-- Extrait à lire --

= = = = =

N.B. Cet article a été publié sur gasy.tanety.com en octobre 2018
“Si un coup d’état c’est de prendre le pouvoir hors de la procédure normale et constitutionnelle oui bien sûr, c’est un coup d’état.”. Nicolas Sarkozy – à propos du renversement de Marc Ravalomanana.
Un coup d’état consiste à renverser le régime en place de façon illégale, en s’appuyant sur usant de la force.
Quand le renversement est opéré par des militaires contre un régime légal en place, cela s’appelle un putsch.
Un coup d’état pour instaurer la démocratie?
Quelles que soient ses motivations, un coup d’état ou un putsch constitue un crime.
Prétextant mettre fin à la “dictature” de Ravalomanana et d’instaurer une véritable démocratie, Andry Rajoelina commet un putsch et dissout par la force le parlement (un collège d’élus). Donc prétexter mettre en place une démocratie en commettant la pire des actes anti-démocratiques?
On ne peut pas instaurer une démocratie par un coup d’état. On ne peut pas non plus affirmer que le peuple est avec vous sous prétexte que vous avez pu rameuter quelques milliers de personnes dans un endroit. Le pouvoir appartient au peuple comme aiment bien dire les acteurs du putsch. Mais le peuple donne le pouvoir à travers une élection et non pas par l’usage de kalachnikov rouillés.
En allant sur Wikipédia, on a trouvé ce passage: “La technique de base du coup d’état consiste à s’emparer des organes centraux de l’État ou à les neutraliser, en occupant leurs lieux de fonctionnement qui sont aussi les lieux symboliques du pouvoir. C’est ainsi que procéda Napoléon Bonaparte, lors de son coup d’état du 18 brumaire. Disposant de l’appui de l’armée, il lui fallait contrôler le pouvoir civil.”
La façon dont Andry Rajoelina a opéré en 2009 correspond tout à fait à ses définitions.
En effet:
- On a pris les ministères en forçant les portes, puis installer de force le “ministre” le tout appuyé par un long cortège de partisans qu’on fait passer pour le “vahoaka”. Ceci afin de donner une apparence de légitimité pouvant justifier l’action.

= = = = =

-- Données de travail --
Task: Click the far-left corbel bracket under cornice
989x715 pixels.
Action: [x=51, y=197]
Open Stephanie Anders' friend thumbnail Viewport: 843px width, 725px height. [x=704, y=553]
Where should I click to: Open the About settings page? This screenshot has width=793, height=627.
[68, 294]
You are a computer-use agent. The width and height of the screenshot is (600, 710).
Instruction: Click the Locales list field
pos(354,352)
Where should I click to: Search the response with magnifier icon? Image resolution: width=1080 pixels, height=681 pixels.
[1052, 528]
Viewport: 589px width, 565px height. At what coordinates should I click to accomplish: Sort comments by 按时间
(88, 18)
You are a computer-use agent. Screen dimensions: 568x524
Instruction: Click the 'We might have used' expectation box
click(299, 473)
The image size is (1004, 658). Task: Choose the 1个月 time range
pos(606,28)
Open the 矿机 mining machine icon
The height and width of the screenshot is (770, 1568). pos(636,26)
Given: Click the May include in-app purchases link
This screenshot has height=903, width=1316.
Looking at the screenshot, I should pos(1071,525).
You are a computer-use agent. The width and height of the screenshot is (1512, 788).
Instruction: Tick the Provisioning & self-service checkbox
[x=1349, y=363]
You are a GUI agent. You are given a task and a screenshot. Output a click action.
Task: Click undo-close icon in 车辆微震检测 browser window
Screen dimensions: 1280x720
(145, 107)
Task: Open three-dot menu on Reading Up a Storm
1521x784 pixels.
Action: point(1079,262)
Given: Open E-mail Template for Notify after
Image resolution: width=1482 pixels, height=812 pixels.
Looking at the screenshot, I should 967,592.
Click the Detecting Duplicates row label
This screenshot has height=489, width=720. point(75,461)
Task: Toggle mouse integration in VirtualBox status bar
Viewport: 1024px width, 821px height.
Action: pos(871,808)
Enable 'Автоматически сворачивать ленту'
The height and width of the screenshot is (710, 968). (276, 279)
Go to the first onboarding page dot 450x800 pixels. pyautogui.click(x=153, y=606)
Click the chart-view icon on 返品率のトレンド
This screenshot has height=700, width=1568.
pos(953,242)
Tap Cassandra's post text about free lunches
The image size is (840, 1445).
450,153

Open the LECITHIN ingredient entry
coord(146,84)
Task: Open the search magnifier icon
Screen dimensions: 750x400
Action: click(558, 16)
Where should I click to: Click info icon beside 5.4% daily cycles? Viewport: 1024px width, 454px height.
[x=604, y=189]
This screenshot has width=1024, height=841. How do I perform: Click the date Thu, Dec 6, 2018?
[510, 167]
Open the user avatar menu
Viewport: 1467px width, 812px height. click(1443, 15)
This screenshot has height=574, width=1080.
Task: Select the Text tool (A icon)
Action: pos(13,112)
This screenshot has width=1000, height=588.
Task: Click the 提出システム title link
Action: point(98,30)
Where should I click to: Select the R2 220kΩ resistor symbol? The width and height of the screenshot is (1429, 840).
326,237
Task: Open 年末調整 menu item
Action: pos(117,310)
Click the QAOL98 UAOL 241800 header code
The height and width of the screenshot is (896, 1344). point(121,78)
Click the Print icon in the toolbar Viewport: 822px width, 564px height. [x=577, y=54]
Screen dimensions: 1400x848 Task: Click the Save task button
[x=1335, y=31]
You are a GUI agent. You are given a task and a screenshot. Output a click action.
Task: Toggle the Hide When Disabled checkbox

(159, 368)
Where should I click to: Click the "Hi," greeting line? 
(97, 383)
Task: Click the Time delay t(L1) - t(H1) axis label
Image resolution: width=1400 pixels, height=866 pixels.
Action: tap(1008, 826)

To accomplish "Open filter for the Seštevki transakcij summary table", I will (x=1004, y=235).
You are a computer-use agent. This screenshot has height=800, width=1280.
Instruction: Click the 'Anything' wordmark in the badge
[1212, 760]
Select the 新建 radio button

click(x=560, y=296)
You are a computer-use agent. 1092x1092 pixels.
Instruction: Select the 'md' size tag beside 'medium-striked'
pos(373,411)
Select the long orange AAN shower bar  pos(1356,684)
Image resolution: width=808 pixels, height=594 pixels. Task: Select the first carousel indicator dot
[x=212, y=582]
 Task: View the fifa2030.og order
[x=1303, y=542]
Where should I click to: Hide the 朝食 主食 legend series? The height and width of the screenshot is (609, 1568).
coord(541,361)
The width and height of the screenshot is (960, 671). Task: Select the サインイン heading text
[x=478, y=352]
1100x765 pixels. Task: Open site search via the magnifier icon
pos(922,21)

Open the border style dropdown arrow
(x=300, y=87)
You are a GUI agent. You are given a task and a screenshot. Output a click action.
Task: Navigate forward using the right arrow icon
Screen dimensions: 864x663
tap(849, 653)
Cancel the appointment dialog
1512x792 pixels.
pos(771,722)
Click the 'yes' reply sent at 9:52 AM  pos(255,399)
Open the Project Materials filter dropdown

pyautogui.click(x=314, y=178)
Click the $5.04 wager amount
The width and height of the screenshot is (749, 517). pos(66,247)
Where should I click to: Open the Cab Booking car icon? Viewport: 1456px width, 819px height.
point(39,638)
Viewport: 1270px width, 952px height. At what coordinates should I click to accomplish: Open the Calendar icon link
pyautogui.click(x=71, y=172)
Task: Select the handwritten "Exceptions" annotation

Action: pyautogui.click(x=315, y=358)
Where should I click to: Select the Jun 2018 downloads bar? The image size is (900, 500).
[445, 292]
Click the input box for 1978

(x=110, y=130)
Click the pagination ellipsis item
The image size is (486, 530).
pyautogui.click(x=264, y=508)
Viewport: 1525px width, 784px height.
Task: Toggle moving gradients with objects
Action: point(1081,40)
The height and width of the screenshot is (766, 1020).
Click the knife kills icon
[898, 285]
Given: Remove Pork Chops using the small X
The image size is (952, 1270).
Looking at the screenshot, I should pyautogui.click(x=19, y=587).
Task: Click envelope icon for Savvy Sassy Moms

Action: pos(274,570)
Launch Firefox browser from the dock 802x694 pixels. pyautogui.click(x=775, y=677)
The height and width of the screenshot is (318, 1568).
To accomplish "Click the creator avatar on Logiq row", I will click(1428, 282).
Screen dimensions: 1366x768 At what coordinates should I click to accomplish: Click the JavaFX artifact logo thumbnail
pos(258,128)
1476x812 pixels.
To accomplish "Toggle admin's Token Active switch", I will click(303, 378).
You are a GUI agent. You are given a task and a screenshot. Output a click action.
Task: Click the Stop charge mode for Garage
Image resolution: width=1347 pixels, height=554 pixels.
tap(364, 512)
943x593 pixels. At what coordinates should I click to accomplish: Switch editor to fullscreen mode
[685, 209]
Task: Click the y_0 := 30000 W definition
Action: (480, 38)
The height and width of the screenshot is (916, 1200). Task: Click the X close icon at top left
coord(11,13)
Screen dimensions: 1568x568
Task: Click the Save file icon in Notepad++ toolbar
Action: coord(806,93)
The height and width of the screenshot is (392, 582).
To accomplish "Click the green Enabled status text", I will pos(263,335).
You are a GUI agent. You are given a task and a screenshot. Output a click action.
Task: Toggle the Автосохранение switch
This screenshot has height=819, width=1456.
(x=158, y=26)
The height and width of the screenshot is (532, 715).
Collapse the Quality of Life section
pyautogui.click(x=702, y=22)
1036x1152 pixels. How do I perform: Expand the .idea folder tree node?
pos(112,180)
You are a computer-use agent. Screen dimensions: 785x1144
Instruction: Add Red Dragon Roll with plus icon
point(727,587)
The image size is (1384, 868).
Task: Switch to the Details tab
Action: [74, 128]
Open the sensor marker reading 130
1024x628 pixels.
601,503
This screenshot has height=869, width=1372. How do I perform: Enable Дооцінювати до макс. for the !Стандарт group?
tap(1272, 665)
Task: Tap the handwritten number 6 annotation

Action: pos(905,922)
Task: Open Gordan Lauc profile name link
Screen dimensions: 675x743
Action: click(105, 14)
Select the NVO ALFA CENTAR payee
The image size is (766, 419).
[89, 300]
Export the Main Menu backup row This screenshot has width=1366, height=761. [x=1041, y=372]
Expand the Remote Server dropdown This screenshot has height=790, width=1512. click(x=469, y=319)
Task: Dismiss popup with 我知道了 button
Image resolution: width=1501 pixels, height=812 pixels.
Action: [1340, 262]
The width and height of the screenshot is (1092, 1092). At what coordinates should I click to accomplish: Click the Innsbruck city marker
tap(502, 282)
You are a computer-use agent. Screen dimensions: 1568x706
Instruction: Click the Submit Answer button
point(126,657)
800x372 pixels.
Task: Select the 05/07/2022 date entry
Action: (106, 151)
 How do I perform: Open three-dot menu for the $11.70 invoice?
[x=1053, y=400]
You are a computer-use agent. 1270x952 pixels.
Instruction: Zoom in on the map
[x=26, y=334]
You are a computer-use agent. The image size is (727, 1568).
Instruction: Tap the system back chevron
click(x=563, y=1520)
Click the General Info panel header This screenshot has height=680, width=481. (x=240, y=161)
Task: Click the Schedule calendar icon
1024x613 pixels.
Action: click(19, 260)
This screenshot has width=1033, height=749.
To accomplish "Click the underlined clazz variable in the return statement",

= = = = =

-- Consignes --
- 1) Résumez l'extrait à lire en deux phrases.
- 2) Dans les enregistrements, recopiez sans rien changer les lignes qui vont de celle qui contient « Task: Open the search magnifier icon » jusqu'à celle qui contient « [x=604, y=189] », ces deux lignes comprises.

-- Réponses par consigne --
- 1) Le texte définit le coup d'état comme le renversement illégal du régime en place par la force, et appelle putsch un renversement mené par des militaires contre un régime légal, en affirmant que c'est toujours un crime, quelles que soient ses motivations. Il soutient qu'Andry Rajoelina a commis un putsch en 2009 sous prétexte de mettre fin à la « dictature » de Ravalomanana, alors que le peuple donne le pouvoir par une élection, et que sa façon d'agir, comme la prise des ministères en forçant les portes, correspond à la définition trouvée sur Wikipédia.

- 2)
Task: Open the search magnifier icon
Screen dimensions: 750x400
Action: click(558, 16)
Where should I click to: Click info icon beside 5.4% daily cycles? Viewport: 1024px width, 454px height.
[x=604, y=189]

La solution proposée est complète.